From a reader’s point of view – at least from this reader’s point of view – one of the most prized aspects of historical fiction should perhaps be the sense of verisimilitude characters can bring with them. It is not enough to provide accurate descriptions of the costumes, tools and other utensils that were used in the past; nor is it sufficient to give an enjoyable account of the historical events that constitute the backdrop to a given story. No, we probably want more: We want to hear the words, the accents, the idioms; we want to ‘feel’ the sounds that make a character even more credible to our eyes.
Widower Muhammad, a cobbler, lives in 16th-century Castelló with his only daughter, Saïda. She’s a real beauty, and works very hard to help her father in the tanning business. They are Moorish, moriscos, and in the early 16th century their social status is very low – the Valencian moriscos have become sort of pariahs in their own lands. They’re being targeted by the budding bourgeoisie made up of guilds of Christian craftsmen, while in the rural areas the aristocracy exploits them rather abusively.

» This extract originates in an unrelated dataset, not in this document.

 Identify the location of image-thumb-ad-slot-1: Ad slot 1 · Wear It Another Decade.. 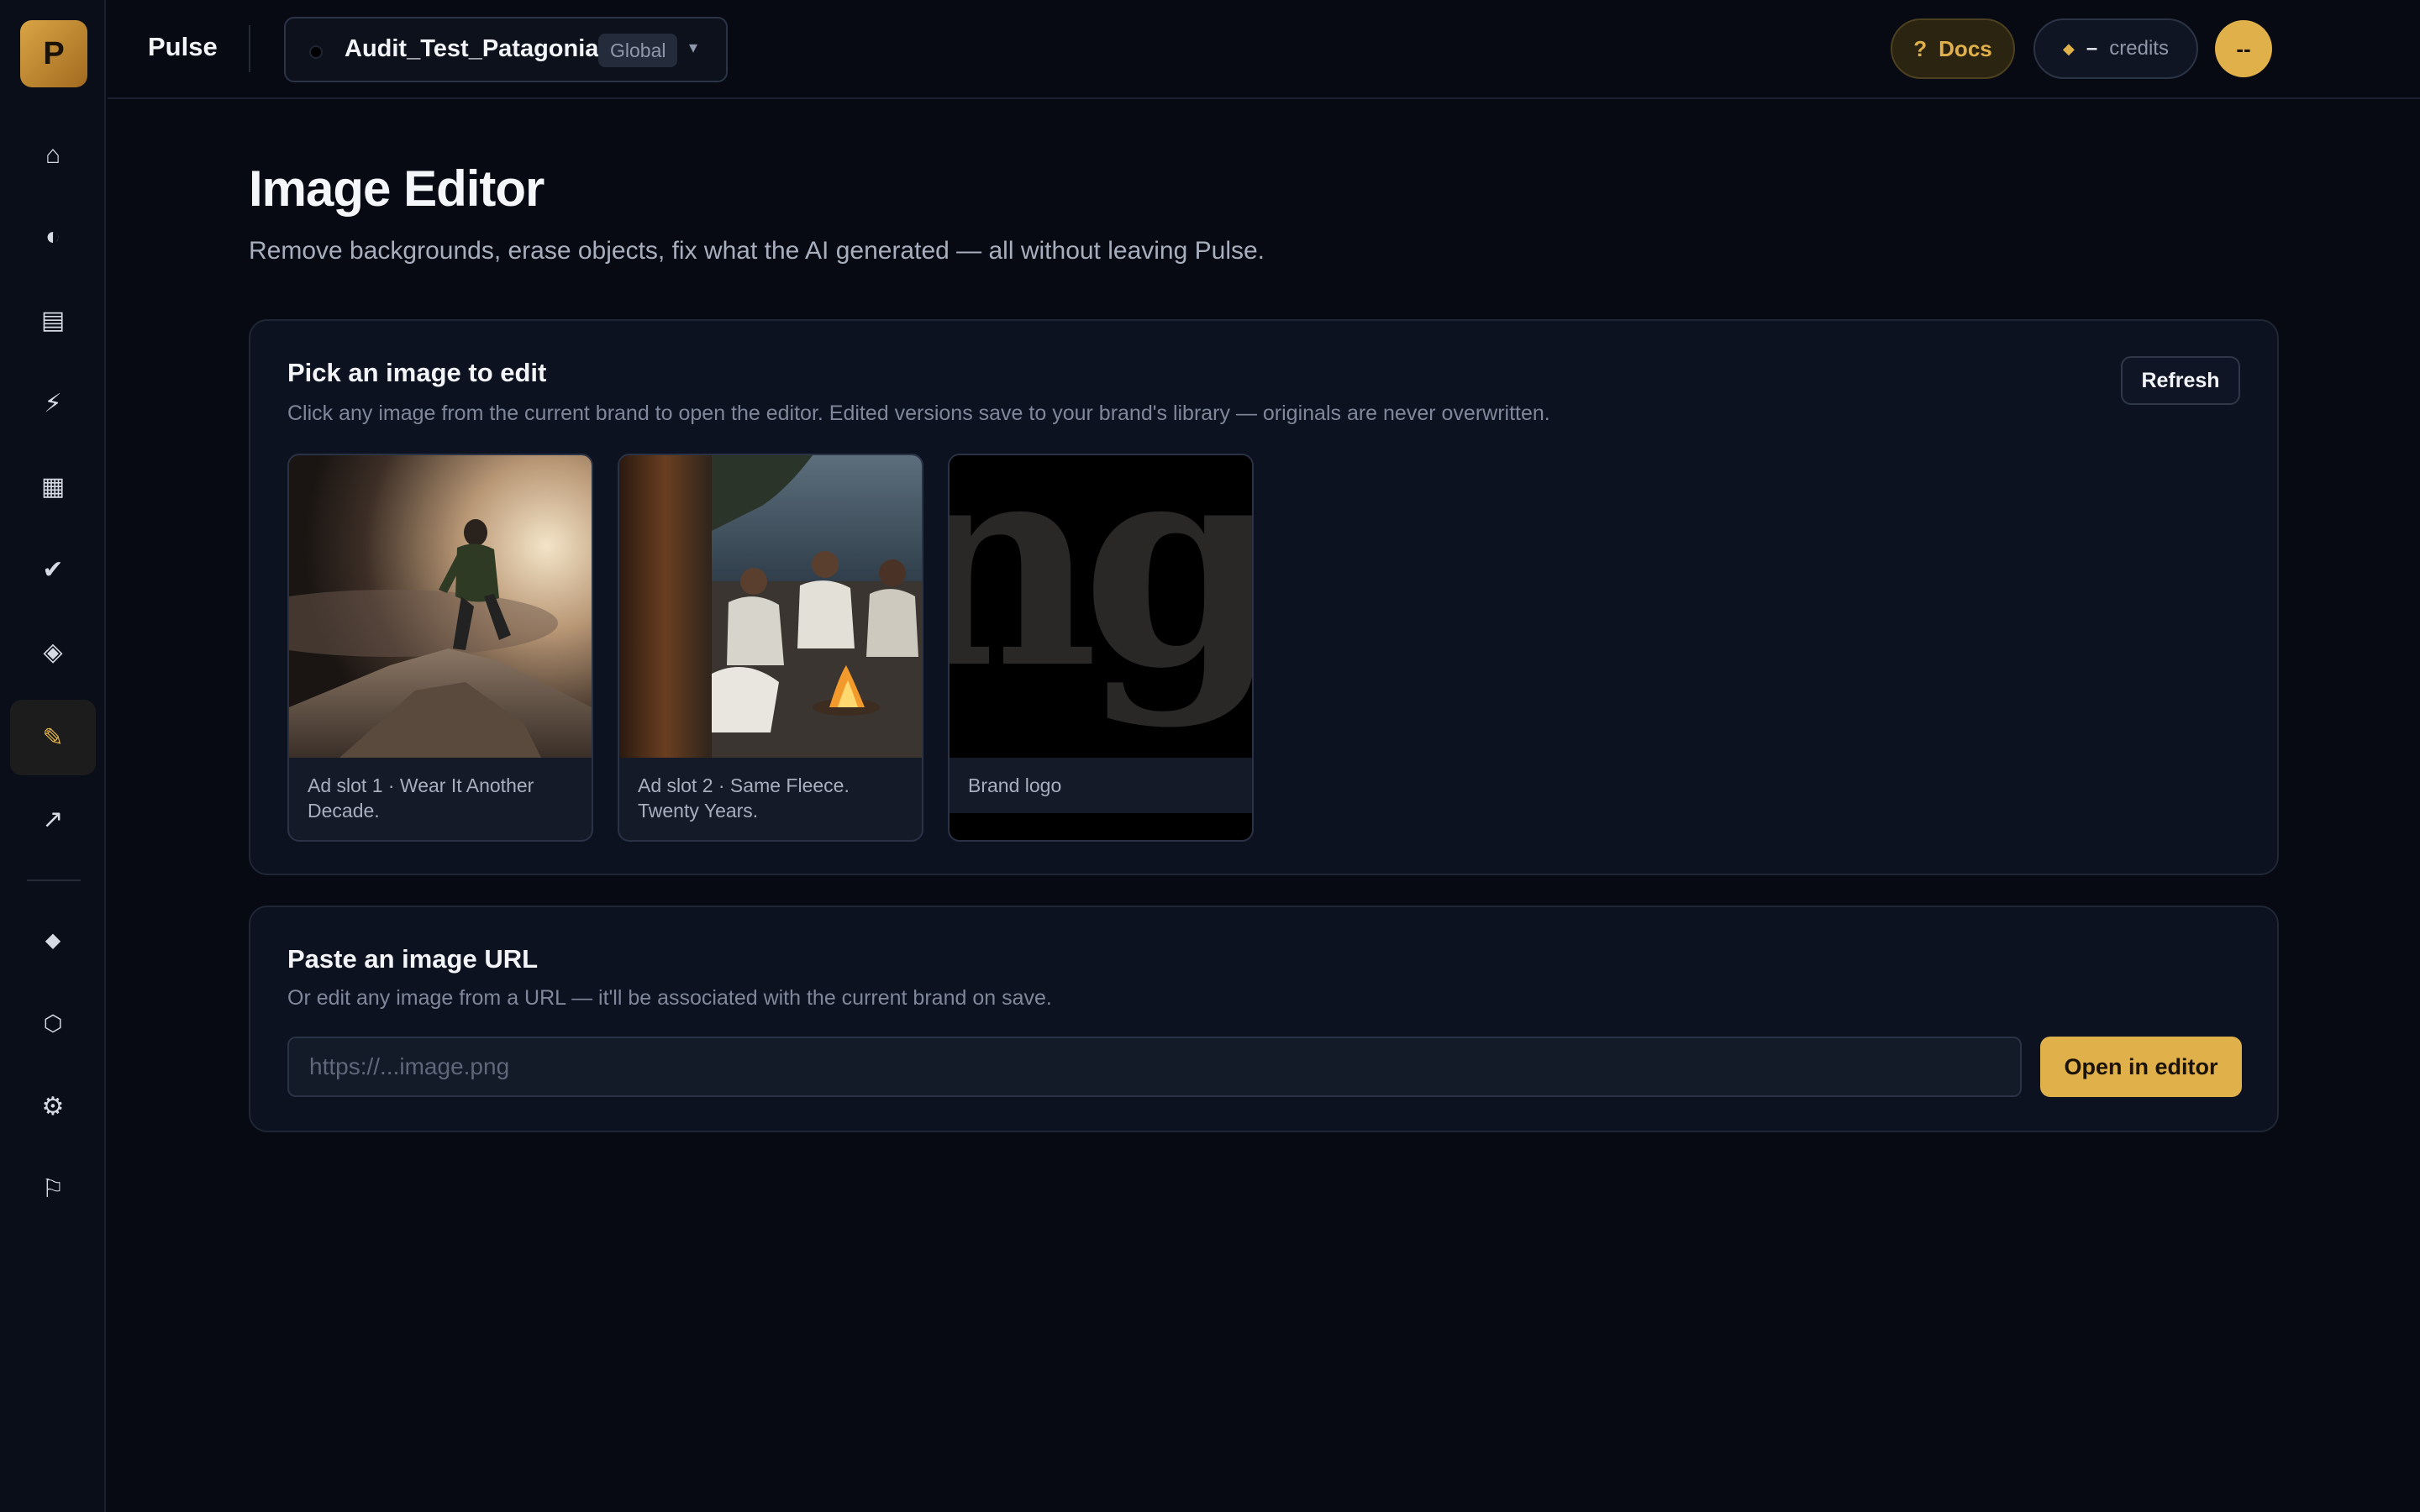
(440, 648).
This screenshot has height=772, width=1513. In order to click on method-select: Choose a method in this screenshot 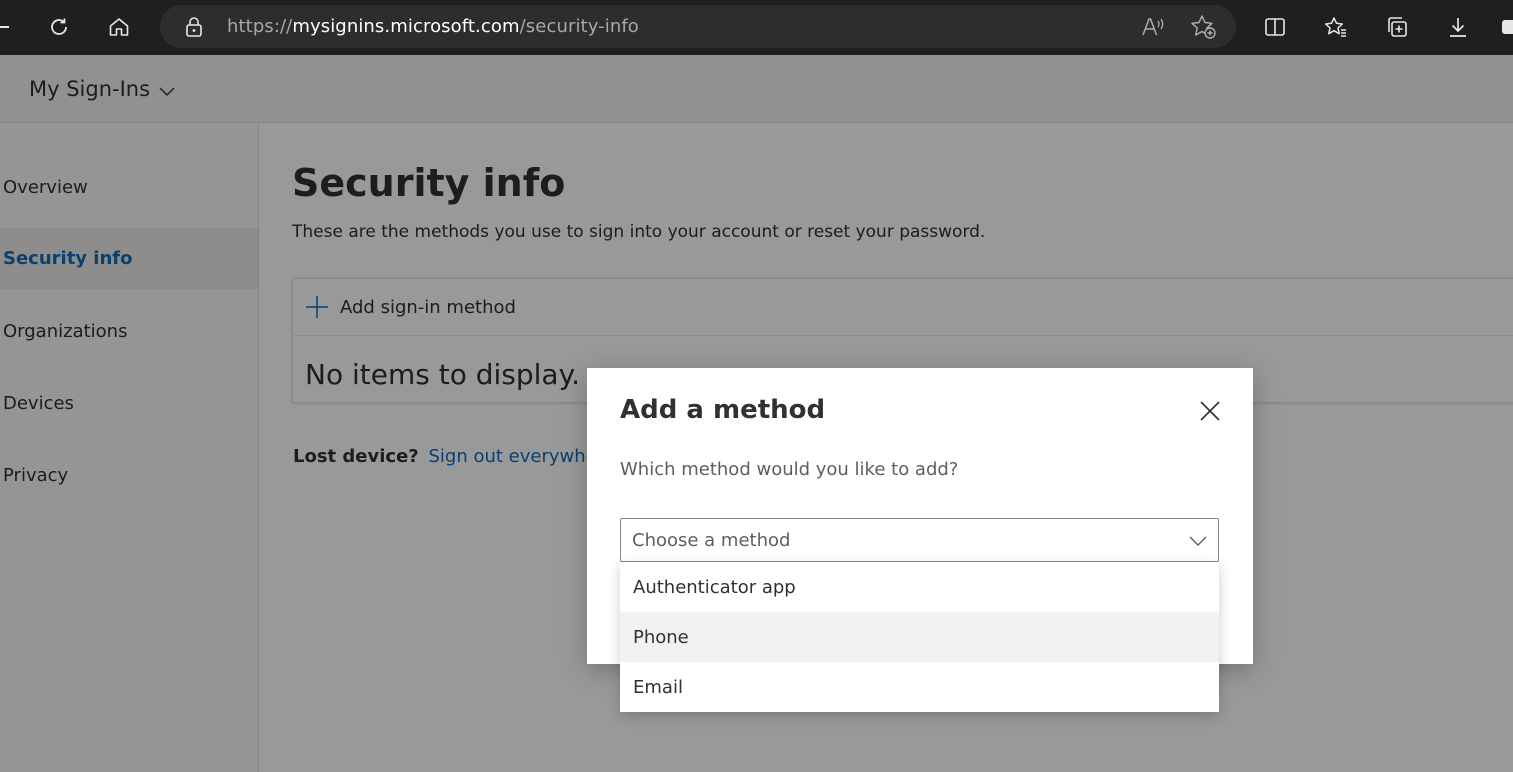, I will do `click(920, 540)`.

When procuress Salma witnesses the rape of Saïda by her uncle Ahmed (nicknamed ‘Fartdevi’, i.e., Drunkard), she stabs him to death. With the help of Muhammad she does her best to pretend it has all been an accident (Ahmed, drunk as usual, fell asleep close to the hearth and got burnt), but the Deputy Governor, Jeroni, finds a bloodied shirt in the house and accuses Saïda of murder. Salma, a woman whom everyone seems to owe some favour of one kind or another, has always been very protective of Saïda, and somehow manages to convince him to keep quiet about the whole affair. As a result, they will all be blackmailed.
The times are tumultuous, to say the least. There is violence everywhere. The agermanats (city-based Brotherhoods of craftsmen and tradesmen) mercilessly ransack and destroy the Moorish quarter of Castelló and raid the village of Xivert, only to be crushed later by the mascarats’ army led by the Duke of Sogorb.

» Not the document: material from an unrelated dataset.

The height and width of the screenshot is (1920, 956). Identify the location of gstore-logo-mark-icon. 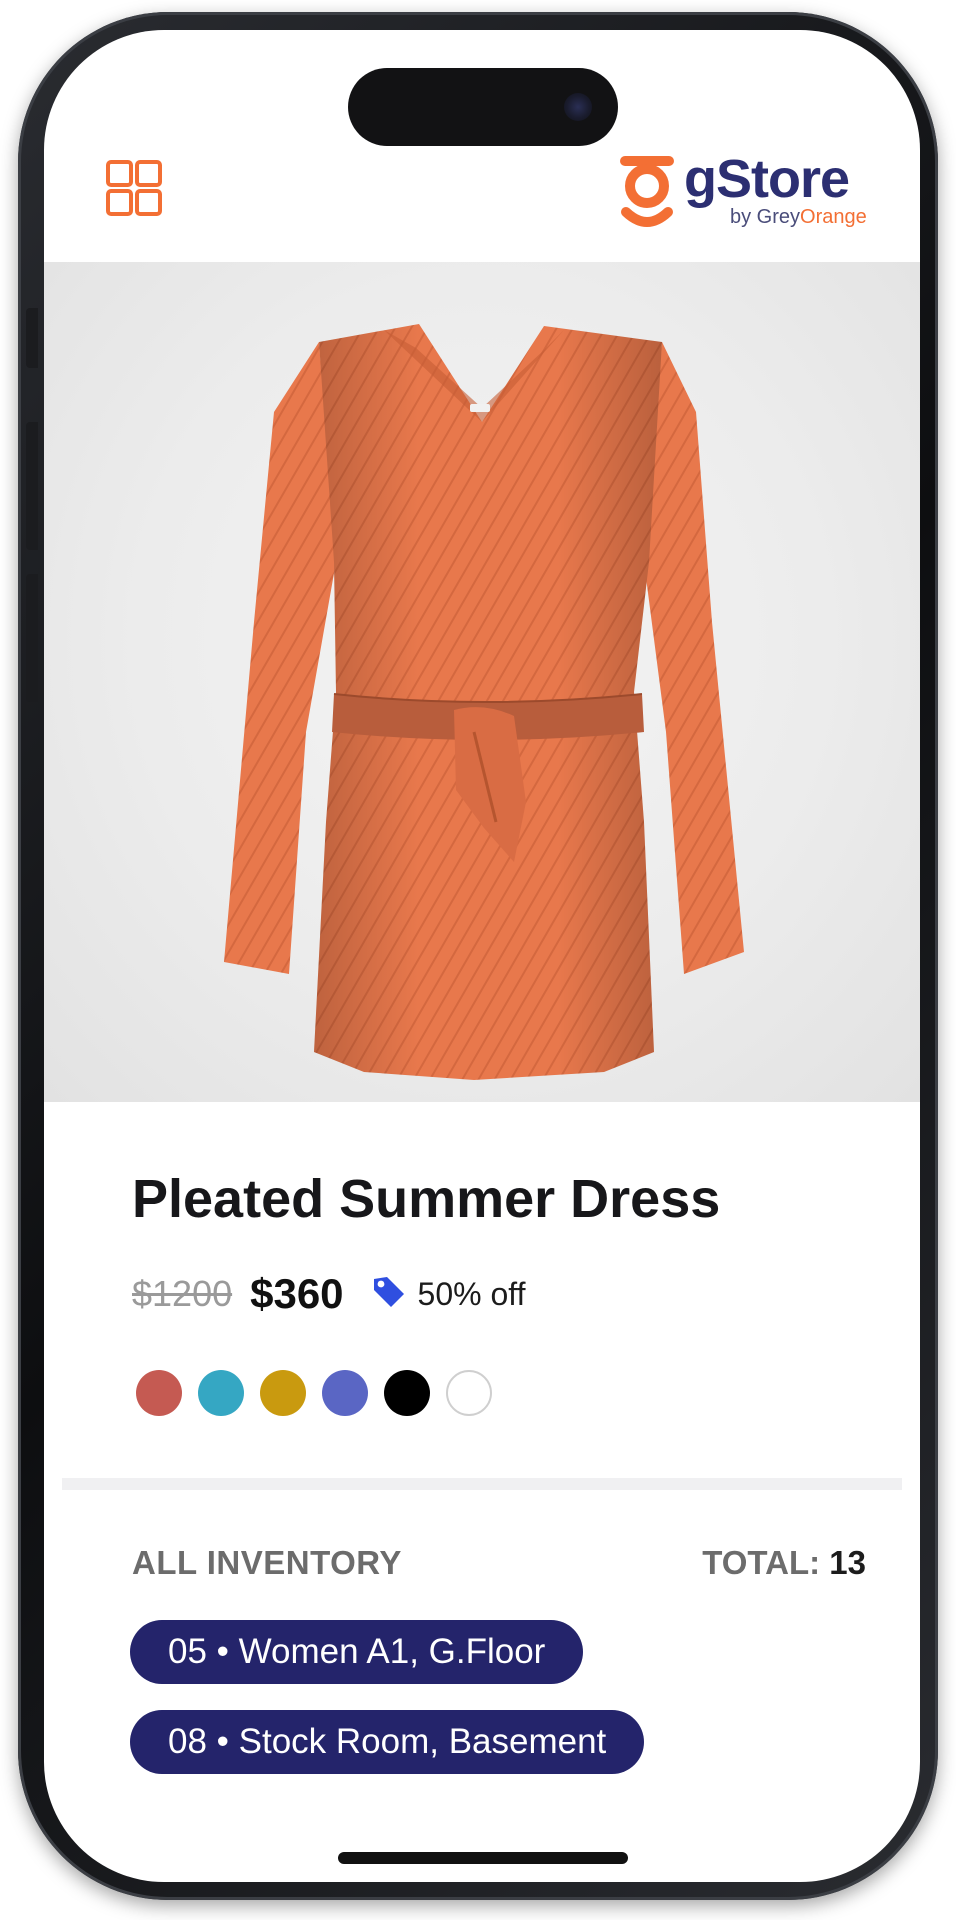
(647, 192).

Raons de sang i foc is however a love story set against this historical backdrop of violence, wars and religious persecution. It is being told by Selma to her sister, a shepherdess who is a bit of an outsider, and who has apparently been attacked by soldiers and left mute. Selma (nicknamed Cerafina, i.e., Fine Wax) tells the love story of Saïda and Manel, apprentice to a tanner. Selma facilitates their trysts (her house is no bordello, though, she assures us) and helps them find a way to leave these troubled lands. “What woeful times we have had to live in, eh? Love and death go hand in hand, you see”, she tells her sister.
Against the widespread racial and religious prejudices that dictate the course of events, Manel and Saïda have not only to fight their own mistrust and prejudices but also pretend what they are not in order to survive.
Castellano’s real success in Raons de sang i foc is Selma. Her voice, her narrative tone, echoes across the centuries in her broad street talk, the idioms and proverbs she employs to describe other characters, to give advice to Saïda or Manel or to criticise the powerful, and also her sense of humour. With very witty dialogues, this is a book to read aloud. This is not only entertaining historical fiction but also a well-constructed narrative whose intrinsically oral qualities allow the reader to hear a 16th-century Moorish Celestina tell a story with flair. Let Selma take you back time. It is a worthwhile trip.
Raons de sang i foc was awarded the 2010 Blai Bellver Prize for Fiction.